Jeff presented the salient historical events and structure of Alaska’s sablefish fishery, sperm whale depredation trends in the Gulf of Alaska and next steps for SEASWAP.
Jan gave presentations which involved the history of SEASWAP, cultural transmission of depredation in the Gulf of Alaska, use of acoustics in depredation and movements and associations of sperm whales. Also she gave a presentation on real time monitoring and the communication avoidance network.
We heard from the industry biologists and vessel skippers (toothfish vessels that were also engaged in research), about toothfish surveys and whale identification, tagging and biological sampling.
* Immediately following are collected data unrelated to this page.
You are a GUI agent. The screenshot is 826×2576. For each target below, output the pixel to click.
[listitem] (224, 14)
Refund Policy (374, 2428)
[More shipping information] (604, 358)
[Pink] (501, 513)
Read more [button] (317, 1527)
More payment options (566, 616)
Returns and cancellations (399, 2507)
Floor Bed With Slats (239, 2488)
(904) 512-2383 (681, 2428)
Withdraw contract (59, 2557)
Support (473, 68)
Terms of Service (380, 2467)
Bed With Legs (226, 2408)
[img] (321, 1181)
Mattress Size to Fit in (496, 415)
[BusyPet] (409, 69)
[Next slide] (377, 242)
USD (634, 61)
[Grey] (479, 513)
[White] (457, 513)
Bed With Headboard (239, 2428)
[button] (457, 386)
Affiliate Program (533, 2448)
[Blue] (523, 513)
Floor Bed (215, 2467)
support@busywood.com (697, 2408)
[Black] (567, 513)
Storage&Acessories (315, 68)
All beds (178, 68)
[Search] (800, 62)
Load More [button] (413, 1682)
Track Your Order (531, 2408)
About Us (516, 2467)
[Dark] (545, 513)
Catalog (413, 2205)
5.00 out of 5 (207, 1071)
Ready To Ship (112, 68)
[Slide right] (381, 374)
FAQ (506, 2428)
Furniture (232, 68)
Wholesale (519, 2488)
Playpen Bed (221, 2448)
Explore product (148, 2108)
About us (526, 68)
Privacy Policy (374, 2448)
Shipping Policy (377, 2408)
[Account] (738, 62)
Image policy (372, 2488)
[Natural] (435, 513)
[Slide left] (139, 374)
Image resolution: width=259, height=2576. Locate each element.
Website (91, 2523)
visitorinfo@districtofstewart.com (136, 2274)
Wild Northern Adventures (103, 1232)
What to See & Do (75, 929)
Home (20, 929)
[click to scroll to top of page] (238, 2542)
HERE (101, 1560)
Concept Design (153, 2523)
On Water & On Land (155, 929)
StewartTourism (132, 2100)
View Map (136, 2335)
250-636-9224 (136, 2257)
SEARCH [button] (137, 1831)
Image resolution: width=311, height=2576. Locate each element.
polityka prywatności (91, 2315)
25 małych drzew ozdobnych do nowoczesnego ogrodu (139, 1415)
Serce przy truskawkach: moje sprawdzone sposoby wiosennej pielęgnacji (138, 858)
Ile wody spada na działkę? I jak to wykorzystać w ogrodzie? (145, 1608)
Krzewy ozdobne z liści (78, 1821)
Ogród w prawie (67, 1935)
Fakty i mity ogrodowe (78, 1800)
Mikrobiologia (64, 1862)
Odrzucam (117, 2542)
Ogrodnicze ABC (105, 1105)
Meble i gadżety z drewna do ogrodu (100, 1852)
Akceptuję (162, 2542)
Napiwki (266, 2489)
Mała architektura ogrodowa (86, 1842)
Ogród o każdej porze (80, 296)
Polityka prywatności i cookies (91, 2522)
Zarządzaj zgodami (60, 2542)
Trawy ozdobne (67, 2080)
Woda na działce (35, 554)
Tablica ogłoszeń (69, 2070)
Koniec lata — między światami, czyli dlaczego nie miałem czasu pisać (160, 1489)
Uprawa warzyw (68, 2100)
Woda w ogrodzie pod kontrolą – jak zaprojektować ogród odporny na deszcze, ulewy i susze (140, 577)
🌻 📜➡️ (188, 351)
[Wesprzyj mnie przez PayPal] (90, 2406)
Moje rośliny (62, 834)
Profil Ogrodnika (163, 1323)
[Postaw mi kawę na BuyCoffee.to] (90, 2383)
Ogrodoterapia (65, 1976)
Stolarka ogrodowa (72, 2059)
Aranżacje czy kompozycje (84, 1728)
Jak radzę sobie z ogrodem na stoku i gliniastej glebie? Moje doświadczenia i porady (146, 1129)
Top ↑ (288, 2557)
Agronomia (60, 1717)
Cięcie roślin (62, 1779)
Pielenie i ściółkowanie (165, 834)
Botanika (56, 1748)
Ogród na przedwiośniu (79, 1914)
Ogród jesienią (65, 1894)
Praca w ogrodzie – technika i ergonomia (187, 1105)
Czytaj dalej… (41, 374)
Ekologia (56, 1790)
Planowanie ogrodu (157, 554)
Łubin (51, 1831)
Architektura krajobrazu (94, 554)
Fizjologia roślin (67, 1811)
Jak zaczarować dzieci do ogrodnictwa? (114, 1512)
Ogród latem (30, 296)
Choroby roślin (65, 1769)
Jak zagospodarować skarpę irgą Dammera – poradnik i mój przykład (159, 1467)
WG members were especially eager to learn of SEASWAPs collaborative structure and how to cultivate a strong collaborative working environment with progressive outcomes. Of particular interest to the WG was SEASWAPs acoustic research, playback devices, camera work, and towed array. Our communication network, bubblers, pods and exploring efficacy of jammers generated discussion as well. Essentially they were interested in what worked and has not worked for SEASWAP. It was interesting to learn that none of these methods of research (except some minor camera work) have been explored by COLTO members, however, much enthusiasm was expressed in further research. Of particular interest were the assumptions made on whale behavior vs. what was learned after tagging and camera work by both SEASWAP and COLTO members: killer whales diver much deeper and stay down much longer than previously thought, sperm whales will navigate narrow relatively shallow areas in transit to other areas, sperm whales do not always opt for fish from longlines even within “dinner bell” range, elephant seals dive much deeper than previously thought, not all killer whales depredate when around a vessel.
Immediately after the workshop convened, we started an email thread with interested COLTO members and SEASWAP discussing our GoPro work and other questionsregarding hydrophones. After sharing (thanks to Lauren Wild) specs of our cameras, housings and lights the discussion immediately turned to refinements such as finding timers that work with our light housings and methods to improve orientation of the cameras to achieve a higher success of useful footage. The Falkland fishing industry representatives were especially engaged on this concept and other aspects of tracking sperm whales behavior around their vessel.
The COLTO WG is very motivated to address depredation as it was COLTOs next priority after eliminating illegal toothfish fishing. Immediate benefits for SEASWAP to collaborate with COLTO (SEASWAP International or IWAP-International Whale Avoidance Project, or WAPI ??) as we can only gain from sharing in our efforts. Short term projects might include: setting up a network (website) for sharing camera and whale behavioral knowledge and ID, securing funding for a joint post doc position for Paul Tixier; Midterm: efficacy of deterrents/avoidance, SW and KW tagging and sampling; Long term: identifying successful measures for deterrent/avoidance suited to a variety of fishing operations, vessel sizes and spatial conditions. We should also consider collaborating with gear manufacturers Mustad (focused mostly on OrcaSaver) andFiskevegn (Catcheloteras, Catch Protection Devices, quieter gear, tornado trolling). Both companies were in attendance and presented their companies perspective on devices for mitigating whale depredation (although efficacy untested). Mustad is very interested in testing their new device with robust study design. They do not want to sell a deterrent that is ineffective. Mustad supports Research and Development of their products.
We will provide PDFs of our presentations and files with film footage from workshop participants. COLTO will have findings/minutes available soon.
Overall, it was a great opportunity that opened robust dialogue between two longline fisheries on opposite ends of the hemisphere to collaborate on whale depredation solutions.